PROBLEMA DA RISOLVERE
Prosegui il racconto della disputa con Rascid Pascià sui fanciulli, riprendendo subito dopo l'ultima frase riportata.

--- TESTO DI PARTENZA ---

A quest'accusa era facile rispondere.
[890]
Io risposi a Rascid Pascià: "Questi fanciulli non sono abissini, ma indiani, colui che vi ha detto che i fanciulli sono schiavi da me comperati al Cairo o ad Alessandria è un mentitore; essi sono indiani che vengono direttamente dall'India. Voi potete rivolgervi per questo al console francese che ha sentito molto parlare di me e dei miei ragazzi, e all'ambasciatore francese in Cina che è passato per Alessandria una settimana fa. Tre signori che al presente si trovano in città possono confermare questo fatto. Voi potete far telegrafare a Suez, dove si trova il "Du Chayla", che mi ha trasportato in Egitto con questi fanciulli. Infine voi dovrete ben dare valore anche al firmano del vicerè ed alle carte e passaporti che mi si diedero nelle Indie. Voi siete un uomo giusto, un figlio del profeta, il quale ha occhi puri, che non si lasciano offuscare dalle nubi dell'empietà. Esercitate perciò la giustizia e il vostro dovere; bism Allah errahmàn errahim".
[891]
Rascid Pascià sembrava persuaso, ma i suoi dubbi non lo lasciavano del tutto in pace, poiché egli mi disse: "Chi può garantirmi che questi fanciulli non siano abissini? Chi può provarmi in nome di Dio che siano indiani e che lei non li abbia comperati in Egitto?". "Queste carte", risposi io, mentre gli mostravo i passaporti firmati a Aden, "queste carte dimostrano che io dico il vero; se voi non lasciate passare i miei ragazzi voi disprezzate il sigillo della nazione inglese e io vi giuro da parte di Dio che l'Inghilterra vorrà da voi soddisfazione: bism Allah".
Questionammo così con animosità per una mezz'ora; il Pascià aveva una filastrocca di obiezioni ed io altrettanti argomenti per fargli apparir chiaro che i fanciulli erano sudditi del governo anglo-indiano. Lo sceicco dei doganieri, presente alla scena, sussurrò all'orecchio del governatore che la carnagione dei fanciulli era di colorito nero. Allora il Pascià volle vederli, protestando che se erano bianchi li metteva in libertà; ma in caso contrario li avrebbe tenuti in prigione. Ora la cosa diventava molto pericolosa per me, perché i fanciulli erano neri, circostanza molto pericolosa per me, se essa bastava a indurre ancor più il Pascià a seguire il consiglio e l'opinione dello sceicco. Più volte il Pascià mostrò desiderio di vedere i fanciulli dicendo: "Fate venir avanti i fanciulli; se sono bianchi, li metto in libertà, se no rimangono in arresto". "Per decidere la questione non è necessario vedere i fanciulli: il firmano del vicerè e i passaporti inglesi devono bastarvi".

--- DATI FORNITI ---

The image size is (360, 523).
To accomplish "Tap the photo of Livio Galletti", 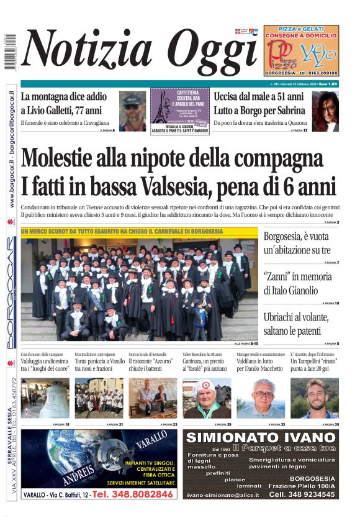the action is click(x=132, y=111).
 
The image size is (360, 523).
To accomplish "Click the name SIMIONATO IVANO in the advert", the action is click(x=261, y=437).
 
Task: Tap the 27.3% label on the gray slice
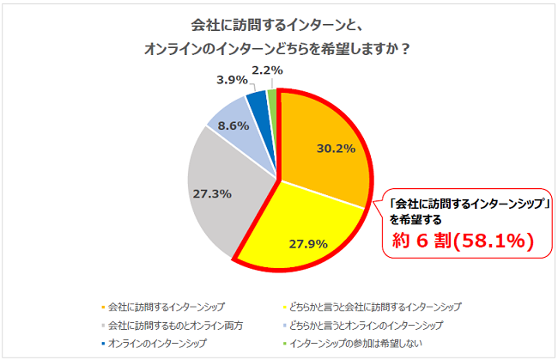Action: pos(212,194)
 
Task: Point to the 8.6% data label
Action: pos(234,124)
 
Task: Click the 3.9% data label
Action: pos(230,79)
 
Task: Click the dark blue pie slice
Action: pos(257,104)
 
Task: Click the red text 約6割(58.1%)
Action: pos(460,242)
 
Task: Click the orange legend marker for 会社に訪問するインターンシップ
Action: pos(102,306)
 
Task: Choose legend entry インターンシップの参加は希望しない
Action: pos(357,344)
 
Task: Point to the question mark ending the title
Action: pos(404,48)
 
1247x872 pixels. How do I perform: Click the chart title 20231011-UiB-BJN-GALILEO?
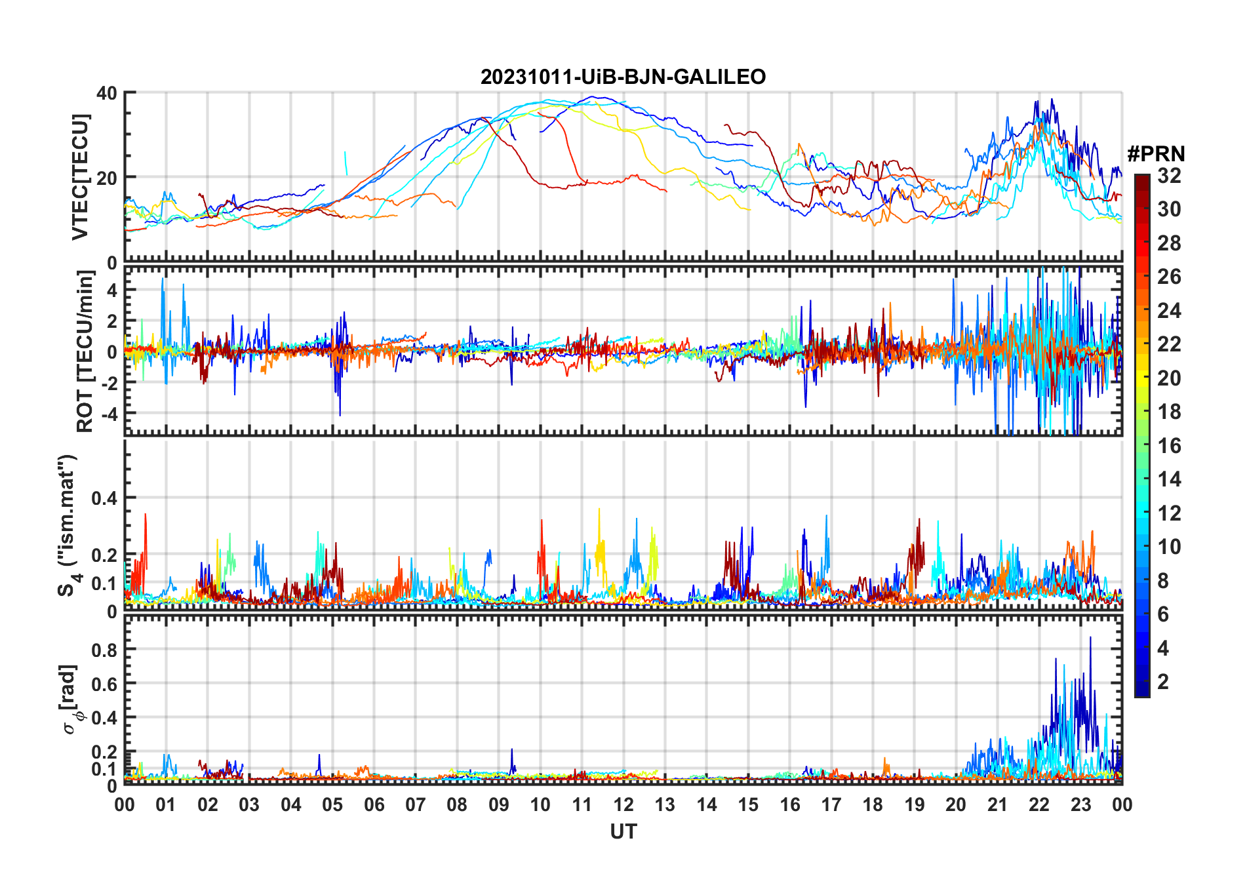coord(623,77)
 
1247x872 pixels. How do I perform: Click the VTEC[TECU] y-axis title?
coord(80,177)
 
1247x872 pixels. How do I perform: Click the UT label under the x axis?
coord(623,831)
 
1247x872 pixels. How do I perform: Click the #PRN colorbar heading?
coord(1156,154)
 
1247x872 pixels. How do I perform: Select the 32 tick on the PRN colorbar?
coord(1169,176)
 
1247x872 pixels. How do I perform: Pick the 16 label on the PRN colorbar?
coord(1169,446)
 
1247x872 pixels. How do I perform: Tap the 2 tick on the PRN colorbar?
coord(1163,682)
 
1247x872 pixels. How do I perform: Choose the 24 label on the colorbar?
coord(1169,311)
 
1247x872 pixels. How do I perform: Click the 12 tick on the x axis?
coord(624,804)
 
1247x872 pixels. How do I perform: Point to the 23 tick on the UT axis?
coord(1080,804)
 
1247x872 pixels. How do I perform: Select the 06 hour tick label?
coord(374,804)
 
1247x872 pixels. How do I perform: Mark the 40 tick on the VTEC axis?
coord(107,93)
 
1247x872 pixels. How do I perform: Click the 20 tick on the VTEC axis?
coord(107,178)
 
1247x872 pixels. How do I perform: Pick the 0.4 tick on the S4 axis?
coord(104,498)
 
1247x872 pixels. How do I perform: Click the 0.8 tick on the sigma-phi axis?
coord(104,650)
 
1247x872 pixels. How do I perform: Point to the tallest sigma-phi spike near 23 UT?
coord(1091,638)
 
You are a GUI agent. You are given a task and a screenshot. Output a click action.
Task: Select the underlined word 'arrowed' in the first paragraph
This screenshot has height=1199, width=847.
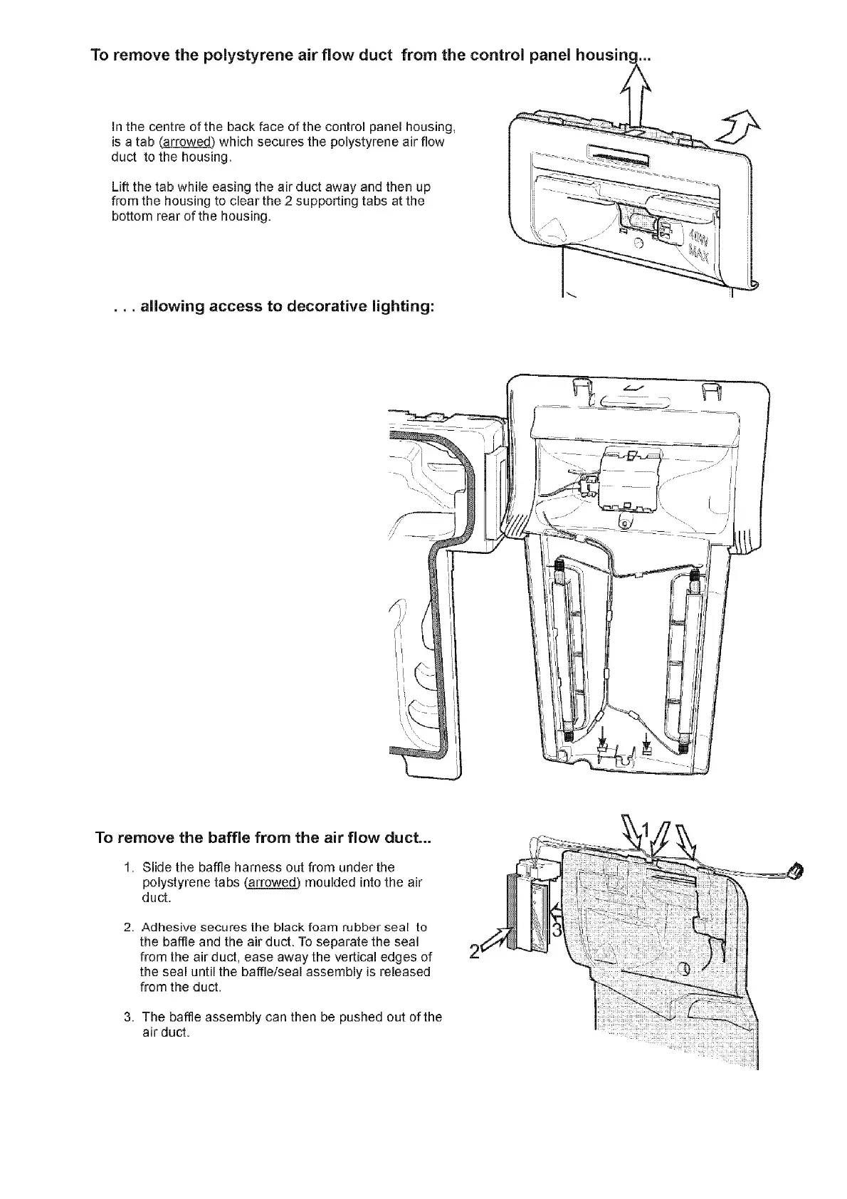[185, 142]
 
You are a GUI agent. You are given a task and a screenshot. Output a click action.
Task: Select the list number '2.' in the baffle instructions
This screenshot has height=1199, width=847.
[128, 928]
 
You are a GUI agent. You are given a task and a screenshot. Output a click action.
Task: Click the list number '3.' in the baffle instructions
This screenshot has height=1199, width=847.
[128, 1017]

---
--- DATI FORNITI ---

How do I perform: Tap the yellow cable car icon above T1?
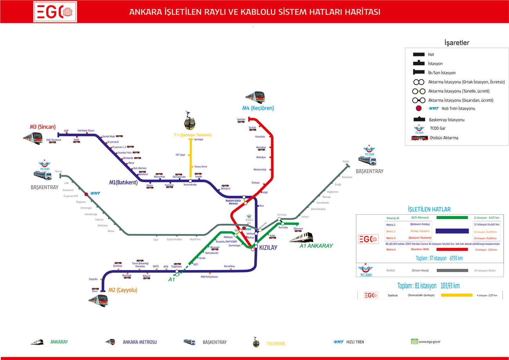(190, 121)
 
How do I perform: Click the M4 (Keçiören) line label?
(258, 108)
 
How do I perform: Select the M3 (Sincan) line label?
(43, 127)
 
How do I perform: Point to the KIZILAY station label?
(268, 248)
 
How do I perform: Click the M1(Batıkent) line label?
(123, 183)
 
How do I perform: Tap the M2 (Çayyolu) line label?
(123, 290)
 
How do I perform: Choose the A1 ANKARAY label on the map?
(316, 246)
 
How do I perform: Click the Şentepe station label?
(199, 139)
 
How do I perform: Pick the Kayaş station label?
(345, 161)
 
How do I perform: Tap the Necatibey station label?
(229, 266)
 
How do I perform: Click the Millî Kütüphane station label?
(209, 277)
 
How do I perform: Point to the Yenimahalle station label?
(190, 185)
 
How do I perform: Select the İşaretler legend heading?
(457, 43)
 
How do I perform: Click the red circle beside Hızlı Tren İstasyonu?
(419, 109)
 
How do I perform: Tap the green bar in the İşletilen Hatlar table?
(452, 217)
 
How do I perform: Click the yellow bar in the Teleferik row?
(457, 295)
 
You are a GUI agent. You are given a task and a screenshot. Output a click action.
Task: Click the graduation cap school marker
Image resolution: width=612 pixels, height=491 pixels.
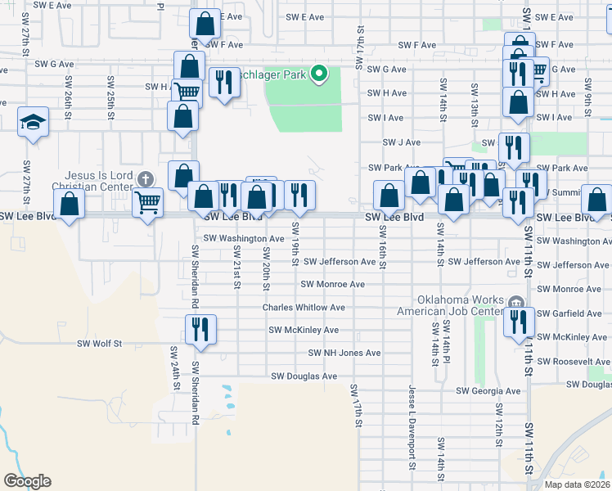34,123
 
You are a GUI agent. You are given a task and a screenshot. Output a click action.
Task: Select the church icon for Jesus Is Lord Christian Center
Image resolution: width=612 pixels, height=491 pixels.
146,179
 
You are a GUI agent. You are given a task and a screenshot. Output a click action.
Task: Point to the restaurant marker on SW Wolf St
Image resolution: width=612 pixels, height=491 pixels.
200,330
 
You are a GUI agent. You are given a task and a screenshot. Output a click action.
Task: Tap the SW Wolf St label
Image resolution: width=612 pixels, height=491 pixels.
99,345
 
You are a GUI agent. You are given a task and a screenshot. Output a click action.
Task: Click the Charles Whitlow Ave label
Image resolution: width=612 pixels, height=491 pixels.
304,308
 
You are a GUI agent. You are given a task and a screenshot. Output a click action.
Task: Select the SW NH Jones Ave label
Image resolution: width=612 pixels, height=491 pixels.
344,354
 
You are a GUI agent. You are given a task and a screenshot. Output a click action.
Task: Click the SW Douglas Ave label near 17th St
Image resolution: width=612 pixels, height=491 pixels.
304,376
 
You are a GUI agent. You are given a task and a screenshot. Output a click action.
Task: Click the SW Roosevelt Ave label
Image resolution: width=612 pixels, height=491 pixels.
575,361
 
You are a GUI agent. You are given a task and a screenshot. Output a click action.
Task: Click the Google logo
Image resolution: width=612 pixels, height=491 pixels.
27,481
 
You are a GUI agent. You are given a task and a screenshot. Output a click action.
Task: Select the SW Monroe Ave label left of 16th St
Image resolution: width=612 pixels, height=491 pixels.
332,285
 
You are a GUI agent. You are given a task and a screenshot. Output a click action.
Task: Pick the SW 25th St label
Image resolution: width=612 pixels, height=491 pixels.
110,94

---
--- DATI FORNITI ---

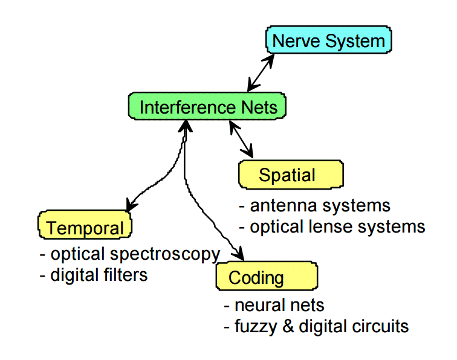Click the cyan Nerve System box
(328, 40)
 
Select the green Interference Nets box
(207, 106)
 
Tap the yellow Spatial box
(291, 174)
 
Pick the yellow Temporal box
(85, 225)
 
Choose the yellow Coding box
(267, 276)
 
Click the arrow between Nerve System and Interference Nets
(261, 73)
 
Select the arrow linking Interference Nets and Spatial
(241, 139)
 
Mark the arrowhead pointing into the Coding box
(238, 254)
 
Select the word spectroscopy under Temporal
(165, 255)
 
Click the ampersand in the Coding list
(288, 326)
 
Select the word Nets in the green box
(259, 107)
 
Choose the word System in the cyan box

---

ESERCIZIO SVOLTO
[892]
"Ma io voglio vederli gli schiavi", diceva lui. Quattro volte mi rifiutai di condurgli davanti i fanciulli, perché ciò mi pareva troppo arrischiato. Ma alla fine dovetti cedere agli ordini del Pascià, e, accompagnato da due guardie, andai a prendere i fanciulli. Essi eran pieni di paura e nella prigionia avevano sofferto molto. Mostrai loro che li avrei presentati al grande Pascià, davanti al quale non dovevano parlare né arabo né abissino, ma soltanto indiano, altrimenti ne andava la loro testa. Questa cosa la ripetei più volte in indiano e li esortai a confidare in Dio che li avrebbe salvati.
Poi andai con i fanciulli e con le guardie da Rascid Pascià. Appena che fummo entrati nel grande divano, in cui stavano radunate più di 24 persone, tutto esclamarono: "Homma Hhabbaih Kollohom - sono tutti abissini". Io dicevo di no, perché, quantunque la fisionomia dei galla sia come quella degli abissini, tuttavia i galla non sono abissini. Ma si continuava lo stesso a dire che erano abissini e io da solo a sostenere che erano indiani. Dopo un lunga disputa, io mi rivolsi al Pascià e gli dissi: "Bene, se i miei fanciulli devono essere assolutamente abissini, fate chiamar qua qualcuno degli abissini che vivono in gran numero in Alessandria. Ordinate loro di far delle domande ai ragazzi e si vedrà chiaramente: se essi parlano o capiscono l'abissino, voi avete ragione e potrete tenerli in prigione, ma se non capiscono l'abissino, voi dovete metterli in libertà".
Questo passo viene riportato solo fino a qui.